In a recent decision out of the U.S. Bankruptcy Court for the Western District of Virginia, a court analyzed the effect of a setoff effectuated between two governmental units in the 90 days prior to the filing of a husband and wife’s bankruptcy case. In Hurt v. U.S. Department of Housing and Urban Development (In re Hurt), 579 B.R. 765 (Bankr. W.D. Va. 2017), the court addressed competing motions for summary judgment filed by the debtors, on the one hand, and the U.S. Department of Housing and Urban Development (HUD), on the other hand, in an adversary proceeding instituted by the debtors seeking to avoid a prepetition setoff of the debtors’ tax refund on account of a debt owing to HUD. In ruling in favor of HUD, the court found that a pre-petition setoff is not avoidable as a preference under Section 547 of the Bankruptcy Code, and HUD did not “improve its position” vis-à-vis the debtors within the scope of Section 553(b) of the Bankruptcy Code, and therefore the setoff was appropriate and not avoidable by the debtors.

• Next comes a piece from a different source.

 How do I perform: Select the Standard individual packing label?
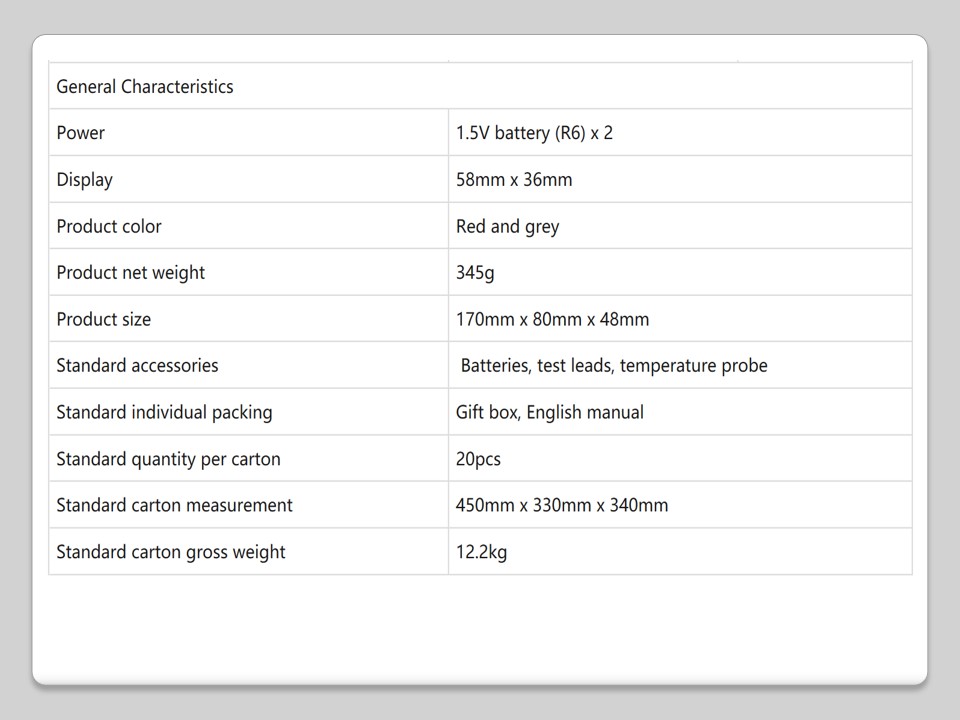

Facts and Arguments of the Parties
Before filing for bankruptcy protection, Adam Hurt obtained a loan from HUD, a U.S. government agency, in the principal amount of $38,463. This loan ultimately fell into arrears, and HUD sent the Hurts a notice of intent to collect by treasury offset. Pursuant to this notice, HUD alerted the Hurts of HUD’s intention to seek to offset any amounts owed to the Hurts by the treasury (another U.S. government agency).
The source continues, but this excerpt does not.